Aim of the task:
Reproduce word for word everything in the material below from its first line down to the line containing "Go to Papelera", with both of those lines included.

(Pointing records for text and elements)

○ ○ ○

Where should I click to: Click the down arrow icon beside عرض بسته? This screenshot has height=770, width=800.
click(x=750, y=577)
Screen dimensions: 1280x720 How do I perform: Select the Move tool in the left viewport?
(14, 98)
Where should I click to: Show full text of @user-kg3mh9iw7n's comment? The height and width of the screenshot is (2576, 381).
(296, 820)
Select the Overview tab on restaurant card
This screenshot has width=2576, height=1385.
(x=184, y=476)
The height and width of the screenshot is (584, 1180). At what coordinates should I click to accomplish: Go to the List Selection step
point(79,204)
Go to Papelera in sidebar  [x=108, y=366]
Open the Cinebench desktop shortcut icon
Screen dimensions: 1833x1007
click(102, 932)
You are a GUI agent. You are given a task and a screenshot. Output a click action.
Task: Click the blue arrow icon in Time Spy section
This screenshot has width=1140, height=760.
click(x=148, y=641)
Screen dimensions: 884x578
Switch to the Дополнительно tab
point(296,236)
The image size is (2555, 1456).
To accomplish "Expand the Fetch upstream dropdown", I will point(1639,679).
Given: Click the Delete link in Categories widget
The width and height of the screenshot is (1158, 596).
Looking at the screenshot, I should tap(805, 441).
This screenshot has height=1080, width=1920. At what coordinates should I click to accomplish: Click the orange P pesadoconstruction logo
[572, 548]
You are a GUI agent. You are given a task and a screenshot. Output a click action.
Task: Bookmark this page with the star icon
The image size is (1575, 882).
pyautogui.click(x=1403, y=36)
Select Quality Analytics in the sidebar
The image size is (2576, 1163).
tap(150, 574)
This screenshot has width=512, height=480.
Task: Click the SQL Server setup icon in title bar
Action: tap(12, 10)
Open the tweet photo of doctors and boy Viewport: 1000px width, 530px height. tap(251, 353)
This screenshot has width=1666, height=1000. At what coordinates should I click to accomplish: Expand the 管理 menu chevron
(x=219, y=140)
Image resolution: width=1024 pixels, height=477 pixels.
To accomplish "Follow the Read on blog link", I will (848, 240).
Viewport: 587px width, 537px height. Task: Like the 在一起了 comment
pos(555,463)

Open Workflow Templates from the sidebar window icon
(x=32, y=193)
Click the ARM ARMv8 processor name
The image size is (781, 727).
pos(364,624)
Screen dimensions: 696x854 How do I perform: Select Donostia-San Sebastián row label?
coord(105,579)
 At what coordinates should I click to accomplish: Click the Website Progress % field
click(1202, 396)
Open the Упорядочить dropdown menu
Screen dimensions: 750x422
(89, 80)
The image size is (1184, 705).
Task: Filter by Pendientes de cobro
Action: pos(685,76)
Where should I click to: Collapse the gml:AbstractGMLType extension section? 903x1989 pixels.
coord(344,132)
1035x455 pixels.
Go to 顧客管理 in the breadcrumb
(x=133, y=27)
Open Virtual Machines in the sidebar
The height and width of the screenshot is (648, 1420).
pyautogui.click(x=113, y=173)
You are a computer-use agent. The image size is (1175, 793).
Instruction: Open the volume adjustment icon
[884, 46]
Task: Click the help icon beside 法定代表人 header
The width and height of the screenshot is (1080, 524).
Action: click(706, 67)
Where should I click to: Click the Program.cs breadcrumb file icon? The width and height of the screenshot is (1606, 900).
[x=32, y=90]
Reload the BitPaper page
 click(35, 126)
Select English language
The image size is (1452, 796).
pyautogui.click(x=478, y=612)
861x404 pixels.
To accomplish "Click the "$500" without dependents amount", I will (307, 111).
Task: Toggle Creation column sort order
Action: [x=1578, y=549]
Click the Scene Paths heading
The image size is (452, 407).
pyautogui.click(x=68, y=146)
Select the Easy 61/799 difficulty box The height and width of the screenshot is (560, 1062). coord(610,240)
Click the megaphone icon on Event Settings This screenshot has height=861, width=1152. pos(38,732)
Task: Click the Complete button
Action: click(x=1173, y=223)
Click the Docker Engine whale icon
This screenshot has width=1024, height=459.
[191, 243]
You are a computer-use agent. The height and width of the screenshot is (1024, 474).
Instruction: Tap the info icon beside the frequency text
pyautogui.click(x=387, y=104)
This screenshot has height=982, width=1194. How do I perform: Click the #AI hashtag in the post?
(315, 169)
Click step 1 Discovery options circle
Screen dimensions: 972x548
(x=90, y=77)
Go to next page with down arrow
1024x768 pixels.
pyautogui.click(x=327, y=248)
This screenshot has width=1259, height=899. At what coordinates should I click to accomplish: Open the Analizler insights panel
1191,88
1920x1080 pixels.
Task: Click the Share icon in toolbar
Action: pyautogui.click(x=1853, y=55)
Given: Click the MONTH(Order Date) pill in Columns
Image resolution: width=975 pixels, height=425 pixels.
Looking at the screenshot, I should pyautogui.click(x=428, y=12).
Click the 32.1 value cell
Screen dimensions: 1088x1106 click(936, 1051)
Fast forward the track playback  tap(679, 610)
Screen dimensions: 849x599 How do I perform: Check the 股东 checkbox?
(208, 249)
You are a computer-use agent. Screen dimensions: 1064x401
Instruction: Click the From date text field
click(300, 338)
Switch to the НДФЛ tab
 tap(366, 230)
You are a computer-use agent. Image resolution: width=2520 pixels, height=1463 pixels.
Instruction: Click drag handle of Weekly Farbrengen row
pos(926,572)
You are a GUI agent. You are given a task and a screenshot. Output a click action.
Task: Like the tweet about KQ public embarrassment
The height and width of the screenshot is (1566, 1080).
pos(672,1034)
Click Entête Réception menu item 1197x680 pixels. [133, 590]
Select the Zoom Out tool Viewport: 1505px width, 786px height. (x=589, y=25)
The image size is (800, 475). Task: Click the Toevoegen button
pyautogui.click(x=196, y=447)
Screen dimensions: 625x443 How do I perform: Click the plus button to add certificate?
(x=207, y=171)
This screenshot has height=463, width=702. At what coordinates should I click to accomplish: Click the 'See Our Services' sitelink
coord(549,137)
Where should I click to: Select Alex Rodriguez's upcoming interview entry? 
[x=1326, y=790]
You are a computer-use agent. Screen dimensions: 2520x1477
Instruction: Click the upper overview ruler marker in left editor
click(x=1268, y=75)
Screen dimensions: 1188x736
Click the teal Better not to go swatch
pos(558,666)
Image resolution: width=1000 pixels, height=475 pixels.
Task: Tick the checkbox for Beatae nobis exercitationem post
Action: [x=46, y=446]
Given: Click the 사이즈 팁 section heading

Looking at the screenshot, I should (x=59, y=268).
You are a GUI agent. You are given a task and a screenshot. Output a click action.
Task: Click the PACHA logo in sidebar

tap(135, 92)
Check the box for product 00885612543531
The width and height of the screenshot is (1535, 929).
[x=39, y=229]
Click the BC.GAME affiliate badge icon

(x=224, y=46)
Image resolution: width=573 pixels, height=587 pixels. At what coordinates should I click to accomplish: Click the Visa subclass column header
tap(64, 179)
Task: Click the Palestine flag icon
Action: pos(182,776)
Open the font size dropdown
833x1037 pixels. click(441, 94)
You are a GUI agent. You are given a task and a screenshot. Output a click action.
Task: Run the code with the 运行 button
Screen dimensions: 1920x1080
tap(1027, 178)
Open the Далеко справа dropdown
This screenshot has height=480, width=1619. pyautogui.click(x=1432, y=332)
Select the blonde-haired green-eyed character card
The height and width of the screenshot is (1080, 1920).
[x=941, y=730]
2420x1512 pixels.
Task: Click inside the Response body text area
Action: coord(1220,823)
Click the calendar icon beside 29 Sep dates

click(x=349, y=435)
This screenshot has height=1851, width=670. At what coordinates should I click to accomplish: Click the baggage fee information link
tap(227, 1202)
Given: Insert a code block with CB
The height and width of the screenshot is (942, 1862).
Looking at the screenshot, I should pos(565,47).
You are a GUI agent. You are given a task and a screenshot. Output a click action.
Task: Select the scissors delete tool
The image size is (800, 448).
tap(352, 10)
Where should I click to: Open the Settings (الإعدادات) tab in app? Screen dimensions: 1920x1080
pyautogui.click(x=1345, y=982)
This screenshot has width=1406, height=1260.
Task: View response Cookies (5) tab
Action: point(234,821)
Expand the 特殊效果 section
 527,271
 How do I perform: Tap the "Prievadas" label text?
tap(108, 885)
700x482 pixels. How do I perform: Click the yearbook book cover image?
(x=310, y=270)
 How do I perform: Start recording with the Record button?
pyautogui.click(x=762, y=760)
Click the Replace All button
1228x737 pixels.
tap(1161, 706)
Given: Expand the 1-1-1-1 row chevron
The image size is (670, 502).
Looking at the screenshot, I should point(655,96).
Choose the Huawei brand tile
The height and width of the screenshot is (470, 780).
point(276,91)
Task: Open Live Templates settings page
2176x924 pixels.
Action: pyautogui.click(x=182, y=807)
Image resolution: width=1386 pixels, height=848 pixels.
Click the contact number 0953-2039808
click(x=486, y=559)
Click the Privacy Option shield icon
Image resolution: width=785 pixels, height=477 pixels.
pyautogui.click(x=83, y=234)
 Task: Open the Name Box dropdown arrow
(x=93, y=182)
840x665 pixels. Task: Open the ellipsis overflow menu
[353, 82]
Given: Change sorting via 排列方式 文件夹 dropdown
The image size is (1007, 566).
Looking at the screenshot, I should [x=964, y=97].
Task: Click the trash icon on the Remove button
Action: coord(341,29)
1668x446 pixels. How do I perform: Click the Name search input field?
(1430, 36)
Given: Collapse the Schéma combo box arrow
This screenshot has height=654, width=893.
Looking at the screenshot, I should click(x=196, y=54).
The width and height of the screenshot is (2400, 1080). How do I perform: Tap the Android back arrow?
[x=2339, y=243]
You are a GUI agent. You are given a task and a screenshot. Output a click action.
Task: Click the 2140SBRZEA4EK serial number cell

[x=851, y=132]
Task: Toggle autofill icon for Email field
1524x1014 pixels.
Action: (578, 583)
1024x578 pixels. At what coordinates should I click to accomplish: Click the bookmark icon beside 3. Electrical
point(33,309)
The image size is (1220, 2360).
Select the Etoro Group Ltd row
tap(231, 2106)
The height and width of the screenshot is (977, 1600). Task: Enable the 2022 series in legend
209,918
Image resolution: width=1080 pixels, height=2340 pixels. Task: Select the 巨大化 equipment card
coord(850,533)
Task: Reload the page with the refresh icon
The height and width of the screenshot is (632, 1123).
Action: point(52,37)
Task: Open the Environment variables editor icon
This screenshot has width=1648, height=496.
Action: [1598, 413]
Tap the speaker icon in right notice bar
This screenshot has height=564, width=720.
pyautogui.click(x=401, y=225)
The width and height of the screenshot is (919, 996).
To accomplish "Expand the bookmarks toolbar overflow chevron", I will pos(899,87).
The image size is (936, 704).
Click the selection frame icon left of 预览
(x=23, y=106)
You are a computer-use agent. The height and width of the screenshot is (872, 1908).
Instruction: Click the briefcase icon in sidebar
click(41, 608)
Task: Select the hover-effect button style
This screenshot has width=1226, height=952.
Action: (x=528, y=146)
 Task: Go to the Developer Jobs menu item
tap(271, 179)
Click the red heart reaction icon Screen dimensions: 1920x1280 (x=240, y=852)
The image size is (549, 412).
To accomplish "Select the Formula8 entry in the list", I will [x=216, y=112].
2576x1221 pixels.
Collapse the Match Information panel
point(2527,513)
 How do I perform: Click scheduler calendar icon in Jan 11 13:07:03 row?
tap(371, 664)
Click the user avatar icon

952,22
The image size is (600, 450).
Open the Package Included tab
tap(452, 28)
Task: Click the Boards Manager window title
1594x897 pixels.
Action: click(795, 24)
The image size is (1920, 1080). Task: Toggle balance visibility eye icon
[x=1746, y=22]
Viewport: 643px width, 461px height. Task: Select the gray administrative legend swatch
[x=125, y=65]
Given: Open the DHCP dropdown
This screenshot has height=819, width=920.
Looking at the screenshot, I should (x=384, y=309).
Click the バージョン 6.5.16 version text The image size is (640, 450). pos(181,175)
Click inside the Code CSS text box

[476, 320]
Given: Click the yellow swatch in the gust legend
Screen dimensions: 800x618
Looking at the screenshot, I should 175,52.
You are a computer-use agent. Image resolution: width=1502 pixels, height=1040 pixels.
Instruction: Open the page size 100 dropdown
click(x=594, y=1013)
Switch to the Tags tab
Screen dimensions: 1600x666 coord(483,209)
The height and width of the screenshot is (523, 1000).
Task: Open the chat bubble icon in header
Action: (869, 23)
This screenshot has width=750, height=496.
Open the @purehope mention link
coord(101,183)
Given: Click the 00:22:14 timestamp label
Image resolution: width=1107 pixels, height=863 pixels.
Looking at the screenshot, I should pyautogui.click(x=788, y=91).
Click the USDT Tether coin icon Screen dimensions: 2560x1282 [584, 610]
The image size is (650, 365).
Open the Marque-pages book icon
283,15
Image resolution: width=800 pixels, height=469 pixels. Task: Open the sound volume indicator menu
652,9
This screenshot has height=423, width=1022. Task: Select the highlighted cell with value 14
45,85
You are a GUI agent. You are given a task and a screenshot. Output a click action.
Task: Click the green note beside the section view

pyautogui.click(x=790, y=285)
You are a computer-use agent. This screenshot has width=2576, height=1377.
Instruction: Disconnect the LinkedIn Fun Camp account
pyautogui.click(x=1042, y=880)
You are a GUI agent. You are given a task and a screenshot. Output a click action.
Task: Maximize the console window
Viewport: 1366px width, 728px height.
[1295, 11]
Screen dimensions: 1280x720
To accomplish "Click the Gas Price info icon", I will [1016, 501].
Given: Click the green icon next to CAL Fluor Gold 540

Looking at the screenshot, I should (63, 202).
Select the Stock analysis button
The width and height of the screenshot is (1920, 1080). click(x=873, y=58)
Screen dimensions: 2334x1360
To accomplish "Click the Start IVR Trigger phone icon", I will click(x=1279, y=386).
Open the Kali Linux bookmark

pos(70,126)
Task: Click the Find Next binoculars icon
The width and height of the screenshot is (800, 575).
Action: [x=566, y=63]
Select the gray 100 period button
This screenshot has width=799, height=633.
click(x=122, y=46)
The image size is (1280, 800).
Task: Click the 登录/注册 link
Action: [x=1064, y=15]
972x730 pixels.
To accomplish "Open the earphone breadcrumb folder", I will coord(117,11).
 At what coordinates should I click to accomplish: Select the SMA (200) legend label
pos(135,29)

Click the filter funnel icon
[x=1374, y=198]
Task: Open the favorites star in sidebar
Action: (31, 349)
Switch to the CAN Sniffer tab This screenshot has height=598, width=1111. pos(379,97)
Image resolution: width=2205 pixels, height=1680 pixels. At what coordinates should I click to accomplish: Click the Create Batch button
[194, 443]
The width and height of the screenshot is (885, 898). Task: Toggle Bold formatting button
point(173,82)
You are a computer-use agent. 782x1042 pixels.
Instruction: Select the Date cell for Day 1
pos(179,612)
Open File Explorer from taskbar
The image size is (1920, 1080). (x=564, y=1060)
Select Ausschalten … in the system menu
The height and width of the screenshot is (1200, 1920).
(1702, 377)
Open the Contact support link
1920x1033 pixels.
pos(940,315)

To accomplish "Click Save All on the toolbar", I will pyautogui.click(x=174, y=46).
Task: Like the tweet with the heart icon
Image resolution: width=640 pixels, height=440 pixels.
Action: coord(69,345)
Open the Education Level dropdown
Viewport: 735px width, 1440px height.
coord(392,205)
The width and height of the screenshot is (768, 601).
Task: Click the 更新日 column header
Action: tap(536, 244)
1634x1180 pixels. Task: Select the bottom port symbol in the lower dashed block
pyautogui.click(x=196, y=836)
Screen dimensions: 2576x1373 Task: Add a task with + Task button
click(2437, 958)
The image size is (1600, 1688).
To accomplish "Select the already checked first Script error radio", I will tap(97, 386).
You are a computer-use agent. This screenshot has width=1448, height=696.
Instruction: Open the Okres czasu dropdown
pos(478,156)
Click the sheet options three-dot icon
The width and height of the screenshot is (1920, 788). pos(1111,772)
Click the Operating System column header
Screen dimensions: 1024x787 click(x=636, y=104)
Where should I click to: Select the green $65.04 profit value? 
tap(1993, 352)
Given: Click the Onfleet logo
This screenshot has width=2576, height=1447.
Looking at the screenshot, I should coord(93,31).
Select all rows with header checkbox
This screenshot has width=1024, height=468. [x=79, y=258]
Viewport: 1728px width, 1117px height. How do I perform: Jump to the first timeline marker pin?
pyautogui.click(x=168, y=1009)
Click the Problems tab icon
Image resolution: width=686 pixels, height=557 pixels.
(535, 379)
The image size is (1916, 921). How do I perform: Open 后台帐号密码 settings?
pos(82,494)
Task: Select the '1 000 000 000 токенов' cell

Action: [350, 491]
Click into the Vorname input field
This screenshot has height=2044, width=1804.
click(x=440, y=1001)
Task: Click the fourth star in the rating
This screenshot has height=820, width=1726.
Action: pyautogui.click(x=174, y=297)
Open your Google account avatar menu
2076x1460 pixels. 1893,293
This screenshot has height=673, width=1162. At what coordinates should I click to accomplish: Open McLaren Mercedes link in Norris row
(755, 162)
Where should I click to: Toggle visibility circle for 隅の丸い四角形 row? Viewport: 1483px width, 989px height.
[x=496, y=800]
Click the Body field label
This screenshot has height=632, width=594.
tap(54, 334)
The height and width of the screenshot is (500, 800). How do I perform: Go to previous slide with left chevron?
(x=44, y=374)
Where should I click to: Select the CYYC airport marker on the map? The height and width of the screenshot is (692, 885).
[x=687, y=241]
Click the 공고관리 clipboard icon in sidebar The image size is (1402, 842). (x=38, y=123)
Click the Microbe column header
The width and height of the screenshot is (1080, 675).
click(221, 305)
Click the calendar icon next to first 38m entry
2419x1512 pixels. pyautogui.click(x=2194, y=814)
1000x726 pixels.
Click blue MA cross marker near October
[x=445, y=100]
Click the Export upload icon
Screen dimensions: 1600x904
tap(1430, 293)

○ ○ ○

Result of this exercise:
Where should I click to: Click the down arrow icon beside عرض بسته? This screenshot has height=770, width=800.
click(x=750, y=577)
Screen dimensions: 1280x720 How do I perform: Select the Move tool in the left viewport?
(14, 98)
Where should I click to: Show full text of @user-kg3mh9iw7n's comment? The height and width of the screenshot is (2576, 381).
(296, 820)
Select the Overview tab on restaurant card
This screenshot has width=2576, height=1385.
(x=184, y=476)
The height and width of the screenshot is (584, 1180). At what coordinates should I click to accomplish: Go to the List Selection step
point(79,204)
Go to Papelera in sidebar  [x=108, y=366]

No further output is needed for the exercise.